Dataset records:
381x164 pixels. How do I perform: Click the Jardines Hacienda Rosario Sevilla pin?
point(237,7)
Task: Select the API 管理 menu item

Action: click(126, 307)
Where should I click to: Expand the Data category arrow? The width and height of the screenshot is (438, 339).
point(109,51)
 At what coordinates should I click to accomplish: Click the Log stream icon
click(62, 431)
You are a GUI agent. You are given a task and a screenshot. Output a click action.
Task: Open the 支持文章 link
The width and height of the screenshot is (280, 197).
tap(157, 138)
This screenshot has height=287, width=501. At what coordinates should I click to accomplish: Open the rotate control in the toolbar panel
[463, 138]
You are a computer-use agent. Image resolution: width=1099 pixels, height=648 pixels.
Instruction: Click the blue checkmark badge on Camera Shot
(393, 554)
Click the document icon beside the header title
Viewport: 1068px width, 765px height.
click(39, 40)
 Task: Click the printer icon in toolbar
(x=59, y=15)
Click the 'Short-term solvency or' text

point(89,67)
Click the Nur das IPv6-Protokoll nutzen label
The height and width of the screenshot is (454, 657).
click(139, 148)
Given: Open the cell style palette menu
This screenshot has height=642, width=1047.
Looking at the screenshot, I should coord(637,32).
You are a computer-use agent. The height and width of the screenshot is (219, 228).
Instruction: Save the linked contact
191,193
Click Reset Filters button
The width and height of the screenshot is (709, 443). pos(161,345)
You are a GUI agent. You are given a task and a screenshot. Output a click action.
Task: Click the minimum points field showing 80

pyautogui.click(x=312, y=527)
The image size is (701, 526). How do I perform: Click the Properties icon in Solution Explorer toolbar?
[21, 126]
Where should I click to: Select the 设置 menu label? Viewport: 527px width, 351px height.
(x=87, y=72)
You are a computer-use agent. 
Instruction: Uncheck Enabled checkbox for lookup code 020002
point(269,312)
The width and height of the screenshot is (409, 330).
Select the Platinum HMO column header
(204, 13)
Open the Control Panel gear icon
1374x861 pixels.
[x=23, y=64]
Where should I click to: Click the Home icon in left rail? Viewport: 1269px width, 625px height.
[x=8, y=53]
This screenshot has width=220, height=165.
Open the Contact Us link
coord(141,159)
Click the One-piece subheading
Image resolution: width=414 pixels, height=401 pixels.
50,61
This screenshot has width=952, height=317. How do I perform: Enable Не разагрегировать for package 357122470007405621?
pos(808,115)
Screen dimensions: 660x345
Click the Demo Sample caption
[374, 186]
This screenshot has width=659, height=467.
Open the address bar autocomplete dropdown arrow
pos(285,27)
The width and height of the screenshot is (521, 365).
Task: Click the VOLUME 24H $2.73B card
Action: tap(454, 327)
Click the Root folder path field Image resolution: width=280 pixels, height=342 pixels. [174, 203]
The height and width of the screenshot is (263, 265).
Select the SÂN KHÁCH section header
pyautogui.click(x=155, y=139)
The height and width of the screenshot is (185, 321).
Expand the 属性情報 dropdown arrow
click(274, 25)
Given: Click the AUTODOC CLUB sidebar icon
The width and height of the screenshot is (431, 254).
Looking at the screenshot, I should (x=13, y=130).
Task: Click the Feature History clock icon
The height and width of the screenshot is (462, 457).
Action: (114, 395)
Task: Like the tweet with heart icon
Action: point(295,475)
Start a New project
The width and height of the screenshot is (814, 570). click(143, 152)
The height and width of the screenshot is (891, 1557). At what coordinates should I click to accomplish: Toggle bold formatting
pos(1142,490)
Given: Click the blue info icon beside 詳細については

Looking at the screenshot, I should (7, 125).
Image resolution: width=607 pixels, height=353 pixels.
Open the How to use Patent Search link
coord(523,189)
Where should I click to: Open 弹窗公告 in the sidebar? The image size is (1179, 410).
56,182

[Requirement]: An exact copy of every line above is what this asks for.

[Response area]:
381x164 pixels. How do I perform: Click the Jardines Hacienda Rosario Sevilla pin?
point(237,7)
Task: Select the API 管理 menu item

Action: click(126, 307)
Where should I click to: Expand the Data category arrow? The width and height of the screenshot is (438, 339).
point(109,51)
 At what coordinates should I click to accomplish: Click the Log stream icon
click(62, 431)
You are a GUI agent. You are given a task and a screenshot. Output a click action.
Task: Open the 支持文章 link
The width and height of the screenshot is (280, 197).
tap(157, 138)
This screenshot has height=287, width=501. At what coordinates should I click to accomplish: Open the rotate control in the toolbar panel
[463, 138]
You are a computer-use agent. Image resolution: width=1099 pixels, height=648 pixels.
Instruction: Click the blue checkmark badge on Camera Shot
(393, 554)
Click the document icon beside the header title
Viewport: 1068px width, 765px height.
click(39, 40)
 Task: Click the printer icon in toolbar
(x=59, y=15)
Click the 'Short-term solvency or' text

point(89,67)
Click the Nur das IPv6-Protokoll nutzen label
The height and width of the screenshot is (454, 657).
click(139, 148)
Given: Open the cell style palette menu
This screenshot has height=642, width=1047.
Looking at the screenshot, I should coord(637,32).
You are a computer-use agent. The height and width of the screenshot is (219, 228).
Instruction: Save the linked contact
191,193
Click Reset Filters button
The width and height of the screenshot is (709, 443). pos(161,345)
You are a GUI agent. You are given a task and a screenshot. Output a click action.
Task: Click the minimum points field showing 80

pyautogui.click(x=312, y=527)
The image size is (701, 526). How do I perform: Click the Properties icon in Solution Explorer toolbar?
[21, 126]
Where should I click to: Select the 设置 menu label? Viewport: 527px width, 351px height.
(x=87, y=72)
You are a computer-use agent. 
Instruction: Uncheck Enabled checkbox for lookup code 020002
point(269,312)
The width and height of the screenshot is (409, 330).
Select the Platinum HMO column header
(204, 13)
Open the Control Panel gear icon
1374x861 pixels.
[x=23, y=64]
Where should I click to: Click the Home icon in left rail? Viewport: 1269px width, 625px height.
[x=8, y=53]
This screenshot has width=220, height=165.
Open the Contact Us link
coord(141,159)
Click the One-piece subheading
Image resolution: width=414 pixels, height=401 pixels.
50,61
This screenshot has width=952, height=317. How do I perform: Enable Не разагрегировать for package 357122470007405621?
pos(808,115)
Screen dimensions: 660x345
Click the Demo Sample caption
[374, 186]
This screenshot has width=659, height=467.
Open the address bar autocomplete dropdown arrow
pos(285,27)
The width and height of the screenshot is (521, 365).
Task: Click the VOLUME 24H $2.73B card
Action: tap(454, 327)
Click the Root folder path field Image resolution: width=280 pixels, height=342 pixels. [174, 203]
The height and width of the screenshot is (263, 265).
Select the SÂN KHÁCH section header
pyautogui.click(x=155, y=139)
The height and width of the screenshot is (185, 321).
Expand the 属性情報 dropdown arrow
click(274, 25)
Given: Click the AUTODOC CLUB sidebar icon
The width and height of the screenshot is (431, 254).
Looking at the screenshot, I should (x=13, y=130).
Task: Click the Feature History clock icon
The height and width of the screenshot is (462, 457).
Action: (114, 395)
Task: Like the tweet with heart icon
Action: point(295,475)
Start a New project
The width and height of the screenshot is (814, 570). click(143, 152)
The height and width of the screenshot is (891, 1557). At what coordinates should I click to accomplish: Toggle bold formatting
pos(1142,490)
Given: Click the blue info icon beside 詳細については

Looking at the screenshot, I should (7, 125).
Image resolution: width=607 pixels, height=353 pixels.
Open the How to use Patent Search link
coord(523,189)
Where should I click to: Open 弹窗公告 in the sidebar? The image size is (1179, 410).
56,182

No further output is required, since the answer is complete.